Vielleicht wäre ich über diesen Artikel hinweggeflogen, wäre ich selber nicht gerade in einem Prozess bei dem ich ähnliche Erfahrungen teile. Sogar auf beiden Seiten. Einmal bemerke ich bei Teilnehmern an Veranstaltungen wie schön man über gesunde Ernährung sprechen kann und dann das gemeinsame vollwertige Mittagessen durch den Döner von der Bude gegenüber ersetzt. Und gleichzeit sehe ich bei mir selber wie schwer es mir fällt den Alltag bewusst und aufmerksam zu gestalten. Wie oft merke ich nach einem anstrengenden Tag, dass ich ihn wieder einmal mit dem Autopiloten geflogen bin. Ohne wirklich bei mir zu sein.

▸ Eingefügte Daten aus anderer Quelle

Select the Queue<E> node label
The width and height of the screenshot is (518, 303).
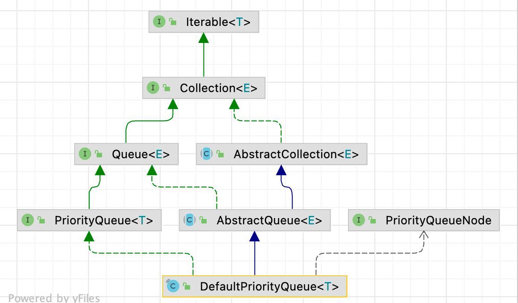(140, 155)
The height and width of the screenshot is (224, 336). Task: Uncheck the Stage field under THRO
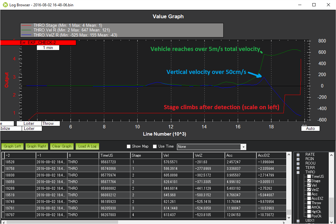pos(309,181)
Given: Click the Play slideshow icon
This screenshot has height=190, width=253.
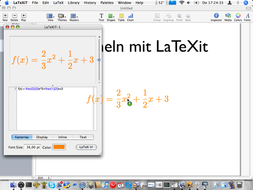Looking at the screenshot, I should pos(24,16).
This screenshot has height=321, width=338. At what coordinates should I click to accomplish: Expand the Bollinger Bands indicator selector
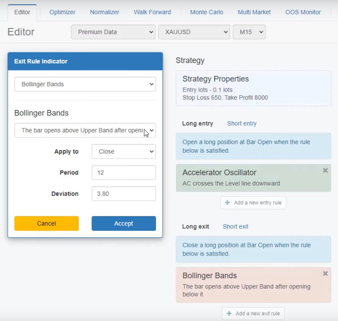[85, 84]
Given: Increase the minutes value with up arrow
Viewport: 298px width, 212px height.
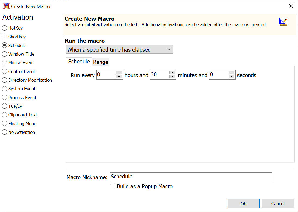Looking at the screenshot, I should pos(172,73).
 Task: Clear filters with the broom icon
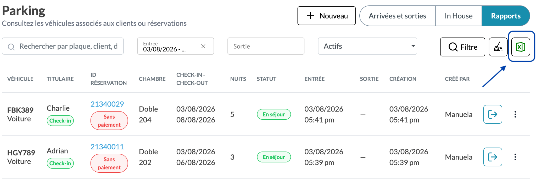pyautogui.click(x=498, y=47)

So kann ich Doris Iding nur zustimmen, wenn sie schreibt: „Es gehört die Bereitschaft dazu, nicht nur das Meditationskissen oder die Yogamatte als ein Übungsfels anzusehen, sondern jeden Moment des Lebens, […] Achtsamkeit, Bescheidenheit, Demut, Mitgefühl, sprich Spiritualität wollen überall praktiziert werden. Und vor allen Dingen setzt sie voraus, dass sie ihrer selbst wegen praktiziert wird. Und nicht als spiritueller Konsumartikel, der missbraucht wird, um das eigene Ego aufzupolieren. Denn solange wir noch so unterwegs sind, schlafen wir noch und praktizieren nicht.

3 replies on “Das Leben als Übungsfeld”

  1. Hallo Doris … man ist schnell mit dem Argument des gehobenen Zeigefingers da, wenn man sich selbst erwischt fühlt 😉 – so gesehen hast Du mich sicher „erwischt“ und offenbar Dich selber auch. Also, wenn da etwas von (Er)Mahnung drin steckt, dann doch wohl kaum aus der Warte der Überlegenheit, sondern vielmehr aus der Warte des selber suchenden und übenden Menschen.

    Wenn man das Leben spiegelt, dann kann es immer sein, dass dabei Dinge gesagt werden, die mensch vielleicht nicht so gerne hören möchte. Und wenn es dann ein ganz klein wenig weh tut – sonst würde ja wohl niemand zum klagenden Lesebrief schreiten – scheint der Artikel ja (s)einen(?) Sinn erfüllt zu haben.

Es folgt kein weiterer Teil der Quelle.